Medicines Discovery Catapult

9 min read Partner content

The UK has a unique and world-leading combination of a thriving science and innovation sector, a public health service, a rich fabric of medical research charities and a vibrant biomedical industry. But maintaining this position against the highly capitalised global competition will require these groups to adopt new joint approaches and utilise our national resources, including consented medical data.

As the House of Commons Science and Technology Committee examines the policy and public debate around the use of personal health data, it is vital that we explore the pressing issues that need to be addressed for the betterment of patients, and the strategic UK life sciences industry - which generates an annual turnover of more than £70 billion, including £30 billion of exports. This starts with data.

Data has always fueled the engine of innovation in healthcare - in the form of scientific papers, clinical findings, or open-source information. Without access to patient data, our inventions can never become more precise and, therefore, cannot become more effective.

A holistic understanding of data is delivering dividends, not just for UK patients, who access world-leading medicines and treatments, but also for the UK's economy.

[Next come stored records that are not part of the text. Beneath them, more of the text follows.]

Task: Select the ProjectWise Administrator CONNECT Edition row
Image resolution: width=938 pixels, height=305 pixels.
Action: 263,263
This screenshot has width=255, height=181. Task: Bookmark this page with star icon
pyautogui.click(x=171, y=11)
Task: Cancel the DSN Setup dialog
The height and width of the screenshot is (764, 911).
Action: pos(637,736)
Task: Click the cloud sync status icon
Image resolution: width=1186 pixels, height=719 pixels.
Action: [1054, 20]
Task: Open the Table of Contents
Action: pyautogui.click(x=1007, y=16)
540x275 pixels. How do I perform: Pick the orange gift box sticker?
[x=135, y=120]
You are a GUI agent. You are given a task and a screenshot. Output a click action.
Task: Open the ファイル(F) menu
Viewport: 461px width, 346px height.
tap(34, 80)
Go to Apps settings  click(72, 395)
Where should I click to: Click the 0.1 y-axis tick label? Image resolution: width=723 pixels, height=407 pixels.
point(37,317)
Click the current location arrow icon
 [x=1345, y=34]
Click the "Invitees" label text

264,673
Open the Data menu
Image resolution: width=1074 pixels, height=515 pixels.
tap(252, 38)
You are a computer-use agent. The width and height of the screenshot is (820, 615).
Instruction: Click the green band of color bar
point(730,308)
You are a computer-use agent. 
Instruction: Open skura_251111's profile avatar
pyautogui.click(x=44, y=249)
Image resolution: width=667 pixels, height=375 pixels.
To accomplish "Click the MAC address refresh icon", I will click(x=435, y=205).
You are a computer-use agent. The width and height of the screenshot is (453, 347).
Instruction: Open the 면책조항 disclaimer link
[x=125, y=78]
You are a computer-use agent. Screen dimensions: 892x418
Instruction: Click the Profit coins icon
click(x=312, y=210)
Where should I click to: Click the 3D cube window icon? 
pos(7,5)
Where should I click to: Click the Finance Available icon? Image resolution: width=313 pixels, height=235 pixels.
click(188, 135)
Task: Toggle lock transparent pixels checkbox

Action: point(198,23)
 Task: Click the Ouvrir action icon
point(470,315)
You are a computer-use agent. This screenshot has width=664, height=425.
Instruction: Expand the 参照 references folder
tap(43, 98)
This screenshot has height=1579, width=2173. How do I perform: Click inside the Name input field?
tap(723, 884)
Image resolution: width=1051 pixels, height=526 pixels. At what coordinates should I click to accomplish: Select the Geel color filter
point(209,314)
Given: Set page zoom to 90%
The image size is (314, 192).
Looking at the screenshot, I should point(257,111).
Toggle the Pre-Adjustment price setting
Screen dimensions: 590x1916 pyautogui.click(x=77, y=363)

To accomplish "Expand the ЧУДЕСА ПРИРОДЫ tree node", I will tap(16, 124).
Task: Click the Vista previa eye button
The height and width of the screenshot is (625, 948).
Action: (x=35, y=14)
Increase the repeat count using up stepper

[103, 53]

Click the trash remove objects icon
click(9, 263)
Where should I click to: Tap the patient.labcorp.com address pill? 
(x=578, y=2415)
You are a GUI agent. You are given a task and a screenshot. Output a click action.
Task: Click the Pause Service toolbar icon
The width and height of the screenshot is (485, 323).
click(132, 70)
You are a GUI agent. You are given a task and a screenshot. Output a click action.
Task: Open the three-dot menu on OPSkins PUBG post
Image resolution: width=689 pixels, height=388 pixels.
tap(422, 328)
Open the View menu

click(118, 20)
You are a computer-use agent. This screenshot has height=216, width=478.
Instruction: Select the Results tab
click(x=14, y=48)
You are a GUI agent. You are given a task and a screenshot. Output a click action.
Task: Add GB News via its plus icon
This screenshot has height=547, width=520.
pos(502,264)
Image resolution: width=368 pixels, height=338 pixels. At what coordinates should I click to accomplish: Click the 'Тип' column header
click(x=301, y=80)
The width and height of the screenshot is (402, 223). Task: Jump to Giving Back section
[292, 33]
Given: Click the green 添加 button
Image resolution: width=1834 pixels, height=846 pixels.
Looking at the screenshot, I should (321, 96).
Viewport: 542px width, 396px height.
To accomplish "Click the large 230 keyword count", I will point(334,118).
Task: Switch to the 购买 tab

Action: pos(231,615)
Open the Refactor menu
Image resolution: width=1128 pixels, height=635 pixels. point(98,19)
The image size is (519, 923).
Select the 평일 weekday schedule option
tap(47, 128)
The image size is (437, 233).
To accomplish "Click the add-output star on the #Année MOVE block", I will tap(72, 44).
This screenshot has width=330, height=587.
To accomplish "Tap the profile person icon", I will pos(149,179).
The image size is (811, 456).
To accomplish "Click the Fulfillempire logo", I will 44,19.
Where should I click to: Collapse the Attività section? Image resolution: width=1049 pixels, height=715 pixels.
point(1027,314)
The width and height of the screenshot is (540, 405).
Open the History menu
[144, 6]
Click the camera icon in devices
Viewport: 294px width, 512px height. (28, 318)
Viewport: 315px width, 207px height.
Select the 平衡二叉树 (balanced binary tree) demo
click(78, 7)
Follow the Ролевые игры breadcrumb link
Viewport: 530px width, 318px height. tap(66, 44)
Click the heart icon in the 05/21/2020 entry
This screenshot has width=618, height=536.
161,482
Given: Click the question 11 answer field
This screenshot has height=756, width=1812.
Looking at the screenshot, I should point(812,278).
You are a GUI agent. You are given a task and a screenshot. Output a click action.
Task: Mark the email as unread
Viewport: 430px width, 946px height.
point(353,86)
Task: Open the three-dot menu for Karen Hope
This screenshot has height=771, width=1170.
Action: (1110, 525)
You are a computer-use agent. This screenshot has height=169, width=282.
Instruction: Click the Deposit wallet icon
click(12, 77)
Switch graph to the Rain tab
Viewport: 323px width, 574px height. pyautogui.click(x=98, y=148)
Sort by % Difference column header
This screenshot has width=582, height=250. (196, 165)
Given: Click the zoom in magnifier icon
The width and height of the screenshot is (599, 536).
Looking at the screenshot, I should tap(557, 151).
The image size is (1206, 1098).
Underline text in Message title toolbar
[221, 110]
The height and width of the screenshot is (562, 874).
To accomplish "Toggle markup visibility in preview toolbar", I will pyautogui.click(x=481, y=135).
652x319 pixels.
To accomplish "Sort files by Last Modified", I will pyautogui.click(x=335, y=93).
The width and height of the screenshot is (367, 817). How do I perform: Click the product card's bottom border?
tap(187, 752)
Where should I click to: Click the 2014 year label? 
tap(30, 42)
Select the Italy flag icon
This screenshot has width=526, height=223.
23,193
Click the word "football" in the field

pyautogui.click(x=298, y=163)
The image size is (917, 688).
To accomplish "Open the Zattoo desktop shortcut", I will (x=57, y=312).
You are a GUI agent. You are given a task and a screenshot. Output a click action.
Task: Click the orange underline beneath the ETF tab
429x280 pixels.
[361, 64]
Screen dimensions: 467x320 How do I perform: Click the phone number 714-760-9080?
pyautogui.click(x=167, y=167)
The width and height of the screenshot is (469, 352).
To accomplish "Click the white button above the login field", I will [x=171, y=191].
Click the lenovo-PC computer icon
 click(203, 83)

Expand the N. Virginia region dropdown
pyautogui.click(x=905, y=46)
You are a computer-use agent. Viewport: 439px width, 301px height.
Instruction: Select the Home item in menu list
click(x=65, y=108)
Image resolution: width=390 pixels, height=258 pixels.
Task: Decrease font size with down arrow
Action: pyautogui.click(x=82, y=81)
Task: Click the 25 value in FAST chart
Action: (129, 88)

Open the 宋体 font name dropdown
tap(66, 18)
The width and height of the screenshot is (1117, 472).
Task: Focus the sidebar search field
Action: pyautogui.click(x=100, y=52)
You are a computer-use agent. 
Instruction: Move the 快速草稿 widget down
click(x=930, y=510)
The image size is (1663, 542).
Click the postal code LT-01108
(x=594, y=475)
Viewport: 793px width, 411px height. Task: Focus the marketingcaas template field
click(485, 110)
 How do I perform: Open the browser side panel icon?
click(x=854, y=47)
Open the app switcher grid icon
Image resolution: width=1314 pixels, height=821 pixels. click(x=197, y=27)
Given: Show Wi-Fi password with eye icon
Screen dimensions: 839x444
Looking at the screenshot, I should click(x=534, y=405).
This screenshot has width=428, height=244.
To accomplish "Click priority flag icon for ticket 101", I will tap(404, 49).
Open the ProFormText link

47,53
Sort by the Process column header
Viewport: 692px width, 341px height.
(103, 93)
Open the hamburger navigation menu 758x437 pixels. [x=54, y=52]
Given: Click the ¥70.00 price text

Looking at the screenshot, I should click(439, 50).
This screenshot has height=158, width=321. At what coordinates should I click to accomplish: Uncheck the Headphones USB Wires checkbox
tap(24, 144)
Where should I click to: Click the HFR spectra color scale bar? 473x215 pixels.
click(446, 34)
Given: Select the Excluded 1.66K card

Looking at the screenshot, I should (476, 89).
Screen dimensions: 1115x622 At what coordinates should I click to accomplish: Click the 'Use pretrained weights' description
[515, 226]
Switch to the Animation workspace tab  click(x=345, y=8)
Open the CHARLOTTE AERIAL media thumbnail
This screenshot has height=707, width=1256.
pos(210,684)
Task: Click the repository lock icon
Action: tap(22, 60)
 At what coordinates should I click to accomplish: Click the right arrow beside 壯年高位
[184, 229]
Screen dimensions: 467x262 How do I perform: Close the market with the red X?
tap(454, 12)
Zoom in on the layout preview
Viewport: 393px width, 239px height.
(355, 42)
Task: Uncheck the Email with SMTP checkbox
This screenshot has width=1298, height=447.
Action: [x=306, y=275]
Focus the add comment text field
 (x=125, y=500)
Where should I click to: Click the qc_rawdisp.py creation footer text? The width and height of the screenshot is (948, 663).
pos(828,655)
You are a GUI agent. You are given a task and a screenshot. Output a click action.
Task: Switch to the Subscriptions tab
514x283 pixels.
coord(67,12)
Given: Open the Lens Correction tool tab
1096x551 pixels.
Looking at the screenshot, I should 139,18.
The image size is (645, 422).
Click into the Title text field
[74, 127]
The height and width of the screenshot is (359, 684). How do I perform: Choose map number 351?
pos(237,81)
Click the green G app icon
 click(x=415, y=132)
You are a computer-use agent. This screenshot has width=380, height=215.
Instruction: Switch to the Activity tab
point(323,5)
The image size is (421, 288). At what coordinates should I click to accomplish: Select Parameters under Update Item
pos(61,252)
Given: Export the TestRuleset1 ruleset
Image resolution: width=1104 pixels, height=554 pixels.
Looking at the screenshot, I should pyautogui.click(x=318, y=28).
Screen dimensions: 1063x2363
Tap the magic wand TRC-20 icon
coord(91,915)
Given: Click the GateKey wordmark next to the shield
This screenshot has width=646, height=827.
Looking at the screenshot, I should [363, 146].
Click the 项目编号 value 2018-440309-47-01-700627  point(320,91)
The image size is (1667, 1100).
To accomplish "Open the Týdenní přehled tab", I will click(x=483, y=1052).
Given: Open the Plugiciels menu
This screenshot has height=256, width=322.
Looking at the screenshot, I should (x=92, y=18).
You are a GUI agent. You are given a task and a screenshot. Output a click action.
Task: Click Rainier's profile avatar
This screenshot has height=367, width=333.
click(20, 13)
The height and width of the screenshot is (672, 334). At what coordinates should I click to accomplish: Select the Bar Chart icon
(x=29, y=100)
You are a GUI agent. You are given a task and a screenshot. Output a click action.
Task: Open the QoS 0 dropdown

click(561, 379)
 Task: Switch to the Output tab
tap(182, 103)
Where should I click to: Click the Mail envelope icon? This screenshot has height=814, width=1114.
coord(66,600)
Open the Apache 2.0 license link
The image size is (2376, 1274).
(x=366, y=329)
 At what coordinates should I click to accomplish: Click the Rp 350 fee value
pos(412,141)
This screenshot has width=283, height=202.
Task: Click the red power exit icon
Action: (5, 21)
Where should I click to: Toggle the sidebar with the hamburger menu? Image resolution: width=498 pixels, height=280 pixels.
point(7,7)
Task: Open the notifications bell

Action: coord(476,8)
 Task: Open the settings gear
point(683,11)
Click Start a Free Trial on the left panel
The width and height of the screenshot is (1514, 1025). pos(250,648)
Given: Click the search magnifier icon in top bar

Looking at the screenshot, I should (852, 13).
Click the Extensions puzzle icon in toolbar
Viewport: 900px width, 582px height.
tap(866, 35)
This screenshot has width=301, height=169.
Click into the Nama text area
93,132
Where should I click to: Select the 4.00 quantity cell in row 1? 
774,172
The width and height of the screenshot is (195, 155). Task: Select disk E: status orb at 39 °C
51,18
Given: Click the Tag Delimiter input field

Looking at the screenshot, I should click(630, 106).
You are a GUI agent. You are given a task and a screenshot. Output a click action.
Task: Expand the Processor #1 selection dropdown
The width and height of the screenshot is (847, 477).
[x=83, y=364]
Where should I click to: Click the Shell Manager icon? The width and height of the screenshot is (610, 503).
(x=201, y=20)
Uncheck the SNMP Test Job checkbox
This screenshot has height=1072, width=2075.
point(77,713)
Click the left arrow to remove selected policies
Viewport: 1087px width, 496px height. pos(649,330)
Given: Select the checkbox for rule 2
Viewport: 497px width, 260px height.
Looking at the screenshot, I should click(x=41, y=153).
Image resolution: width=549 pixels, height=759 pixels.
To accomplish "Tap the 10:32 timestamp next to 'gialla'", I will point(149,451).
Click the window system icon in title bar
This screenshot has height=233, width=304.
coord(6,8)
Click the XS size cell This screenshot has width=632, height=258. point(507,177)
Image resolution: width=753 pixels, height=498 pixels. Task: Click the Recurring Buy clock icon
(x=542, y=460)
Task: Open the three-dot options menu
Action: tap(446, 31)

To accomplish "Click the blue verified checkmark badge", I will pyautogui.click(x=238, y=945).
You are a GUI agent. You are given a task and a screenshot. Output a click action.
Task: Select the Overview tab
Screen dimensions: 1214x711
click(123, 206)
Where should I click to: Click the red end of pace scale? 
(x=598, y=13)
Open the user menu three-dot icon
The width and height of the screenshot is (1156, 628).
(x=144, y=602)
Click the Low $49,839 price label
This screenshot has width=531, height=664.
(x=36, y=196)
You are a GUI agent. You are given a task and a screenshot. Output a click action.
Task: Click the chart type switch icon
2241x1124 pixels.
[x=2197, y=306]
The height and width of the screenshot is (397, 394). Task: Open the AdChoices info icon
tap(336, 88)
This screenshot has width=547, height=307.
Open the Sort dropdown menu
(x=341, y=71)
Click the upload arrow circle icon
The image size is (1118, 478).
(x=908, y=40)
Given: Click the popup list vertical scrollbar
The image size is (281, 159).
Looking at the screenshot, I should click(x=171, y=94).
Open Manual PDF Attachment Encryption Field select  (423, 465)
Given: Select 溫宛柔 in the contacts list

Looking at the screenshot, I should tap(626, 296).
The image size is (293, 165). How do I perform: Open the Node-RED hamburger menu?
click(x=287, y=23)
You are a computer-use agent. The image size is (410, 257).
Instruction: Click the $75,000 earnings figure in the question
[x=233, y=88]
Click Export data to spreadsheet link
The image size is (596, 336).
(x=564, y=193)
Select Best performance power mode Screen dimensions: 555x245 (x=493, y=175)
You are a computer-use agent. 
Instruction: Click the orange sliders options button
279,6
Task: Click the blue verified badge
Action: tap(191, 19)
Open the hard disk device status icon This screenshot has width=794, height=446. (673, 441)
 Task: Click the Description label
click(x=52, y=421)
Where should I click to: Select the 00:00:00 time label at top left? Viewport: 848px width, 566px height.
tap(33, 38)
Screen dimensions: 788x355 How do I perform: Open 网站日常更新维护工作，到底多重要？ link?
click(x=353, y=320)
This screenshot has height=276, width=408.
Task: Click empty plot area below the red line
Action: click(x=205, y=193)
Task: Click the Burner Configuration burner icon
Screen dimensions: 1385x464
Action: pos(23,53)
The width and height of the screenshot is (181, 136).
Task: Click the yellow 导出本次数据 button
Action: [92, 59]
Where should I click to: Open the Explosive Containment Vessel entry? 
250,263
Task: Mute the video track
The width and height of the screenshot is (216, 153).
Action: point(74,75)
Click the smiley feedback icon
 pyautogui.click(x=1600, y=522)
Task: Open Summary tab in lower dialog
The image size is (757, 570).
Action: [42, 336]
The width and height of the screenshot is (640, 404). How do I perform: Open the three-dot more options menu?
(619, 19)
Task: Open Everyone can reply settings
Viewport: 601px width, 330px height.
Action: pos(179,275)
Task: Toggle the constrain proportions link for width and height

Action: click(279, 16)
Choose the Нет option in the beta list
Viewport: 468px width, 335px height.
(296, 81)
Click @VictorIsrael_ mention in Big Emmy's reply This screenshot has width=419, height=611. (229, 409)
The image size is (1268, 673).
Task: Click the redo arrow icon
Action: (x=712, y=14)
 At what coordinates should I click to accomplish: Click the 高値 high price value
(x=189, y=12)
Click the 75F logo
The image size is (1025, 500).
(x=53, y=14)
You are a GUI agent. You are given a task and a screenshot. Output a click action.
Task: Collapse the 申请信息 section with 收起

Our consented patient data can be seen as a national asset and a critical resource for UK innovators. This data could also provide a source of national return through a combination of data access fees - providing short-term funding for our health services, future precision medicines, and a successful UK-owned and run high-tech sector - creating sustainable and economically significant employment opportunities that deliver value to the Treasury for national benefit.

As the House of Commons Science and Technology Committee continues its Inquiry into striking the right balance between the use of personal health data and privacy concerns, some experts are calling for more efficient ways to support innovation and the development of new medicines and treatments.

Quite rightly, stringent rules exist to protect personal patient data in the UK. However, in a world where the quantity of gathered data is ever-increasing, experts are clear it is essential to strike balance when it comes to accessing data if the UK is to maintain its global leadership role in the biomedical sciences.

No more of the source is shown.